### Textauszug
Es ist schwer abzuschätzen, wie viele aktive Gelder in das Land fließen werden. Schätzungen gehen von rund 30 Milliarden Dollar aus. Fest steht eins: Wenn solche Geldmengen in den saudischen Aktienmarkt investiert werden, dann dürfte dieser massiv ansteigen.
Die Vergangenheit zeigt in anderen Ländern mit ähnlichen Geschichten jedoch, dass genau das bereits im Vorfeld passiert – und nicht erst dann, wenn die Indexaufnahme tatsächlich erfolgt.
Wenn man von diesen Effekten profitieren will, dann muss man jetzt dort investieren – und nicht in zwei Jahren, wenn die Indizes tatsächlich umgestellt sind.
Saudi Aramco
Ein weiteres Thema für die Börsen ist der geplante Börsengang der staatlichen Ölgesellschaft Saudi Aramco. MbS hat eine klare Preisvorstellung: 100 Milliarden Dollar für 5% der Anteile an der Ölgesellschaft – das soll der erste Teil des Börsengangs Wert sein. Das würde einen rechnerischen Wert von 2 Billionen Dollar für die Gesellschaft ergeben. Bei allem was Recht ist, aber diese Bewertung erscheint im Verhältnis zu anderen globalen Ölkonzernen doch sehr sportlich – oder sollen wir eher utopisch sagen?

[Daten zum Zeigen auf Ziele]
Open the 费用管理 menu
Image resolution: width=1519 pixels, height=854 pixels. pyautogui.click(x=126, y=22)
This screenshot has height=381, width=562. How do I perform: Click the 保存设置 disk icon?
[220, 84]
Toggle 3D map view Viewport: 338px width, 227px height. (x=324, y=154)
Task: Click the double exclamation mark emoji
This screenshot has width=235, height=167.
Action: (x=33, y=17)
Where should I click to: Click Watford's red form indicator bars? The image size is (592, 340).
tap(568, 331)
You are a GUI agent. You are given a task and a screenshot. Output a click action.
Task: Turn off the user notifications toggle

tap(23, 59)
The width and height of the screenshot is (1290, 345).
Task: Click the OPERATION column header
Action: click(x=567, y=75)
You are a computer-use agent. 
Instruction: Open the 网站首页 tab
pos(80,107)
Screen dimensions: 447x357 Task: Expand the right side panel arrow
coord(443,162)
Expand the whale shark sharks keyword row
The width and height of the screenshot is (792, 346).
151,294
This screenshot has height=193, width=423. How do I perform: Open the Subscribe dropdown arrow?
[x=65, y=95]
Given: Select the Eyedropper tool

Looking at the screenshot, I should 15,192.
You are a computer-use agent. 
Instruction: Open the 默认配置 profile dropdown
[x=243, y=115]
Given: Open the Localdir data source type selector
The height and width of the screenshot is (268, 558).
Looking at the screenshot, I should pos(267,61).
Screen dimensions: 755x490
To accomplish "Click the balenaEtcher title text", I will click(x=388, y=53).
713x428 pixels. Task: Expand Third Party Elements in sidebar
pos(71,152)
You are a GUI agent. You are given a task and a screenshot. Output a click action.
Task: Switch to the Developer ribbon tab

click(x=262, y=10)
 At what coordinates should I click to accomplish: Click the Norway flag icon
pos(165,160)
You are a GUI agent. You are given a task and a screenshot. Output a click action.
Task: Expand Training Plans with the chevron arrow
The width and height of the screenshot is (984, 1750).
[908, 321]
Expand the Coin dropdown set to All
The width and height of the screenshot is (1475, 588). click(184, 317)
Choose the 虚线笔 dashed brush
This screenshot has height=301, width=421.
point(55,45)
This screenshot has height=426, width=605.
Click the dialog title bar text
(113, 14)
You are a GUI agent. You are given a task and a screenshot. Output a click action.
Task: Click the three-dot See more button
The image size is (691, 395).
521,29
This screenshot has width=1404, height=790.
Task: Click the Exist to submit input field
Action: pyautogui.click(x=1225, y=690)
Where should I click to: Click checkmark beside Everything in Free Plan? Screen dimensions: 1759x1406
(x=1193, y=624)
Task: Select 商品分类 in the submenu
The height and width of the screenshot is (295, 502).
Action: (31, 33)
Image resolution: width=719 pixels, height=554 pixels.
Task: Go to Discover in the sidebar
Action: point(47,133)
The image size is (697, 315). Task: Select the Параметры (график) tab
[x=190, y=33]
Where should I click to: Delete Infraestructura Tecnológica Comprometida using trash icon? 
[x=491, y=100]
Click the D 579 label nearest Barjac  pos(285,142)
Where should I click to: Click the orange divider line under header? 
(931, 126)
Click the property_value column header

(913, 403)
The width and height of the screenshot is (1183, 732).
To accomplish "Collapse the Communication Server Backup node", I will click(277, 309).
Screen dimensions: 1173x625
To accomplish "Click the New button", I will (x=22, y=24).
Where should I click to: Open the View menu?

### Aufgabe 1
Prüfe, ob die folgenden Aussagen mit dem Textauszug übereinstimmen, und beantworte jede mit Ja oder Nein samt der entscheidenden Textstelle im genauen Wortlaut: (a) Schätzungen zufolge fließen rund 30 Milliarden Dollar in das Land. (b) MbS verlangt 100 Milliarden Dollar für 10 % der Anteile an Saudi Aramco. (c) Die Kurse steigen laut Vergangenheit erst, wenn die Indexaufnahme erfolgt ist.
### Aufgabe 2
Tausche in der Auflistung „Where should I click to“ gegen „Where do I click to“ aus, und zwar von der Zeile mit „Where should I click to: Delete“ bis zur Zeile mit „will click(277, 309).“. Gib nur diese Zeilen wieder, sonst unverändert.

### Musterlösung 1
(a) Ja: „Schätzungen gehen von rund 30 Milliarden Dollar aus.“
(b) Nein: „100 Milliarden Dollar für 5% der Anteile an der Ölgesellschaft“
(c) Nein: „dass genau das bereits im Vorfeld passiert – und nicht erst dann, wenn die Indexaufnahme tatsächlich erfolgt“

### Musterlösung 2
Where do I click to: Delete Infraestructura Tecnológica Comprometida using trash icon? 
[x=491, y=100]
Click the D 579 label nearest Barjac  pos(285,142)
Where do I click to: Click the orange divider line under header? 
(931, 126)
Click the property_value column header

(913, 403)
The width and height of the screenshot is (1183, 732).
To accomplish "Collapse the Communication Server Backup node", I will click(277, 309).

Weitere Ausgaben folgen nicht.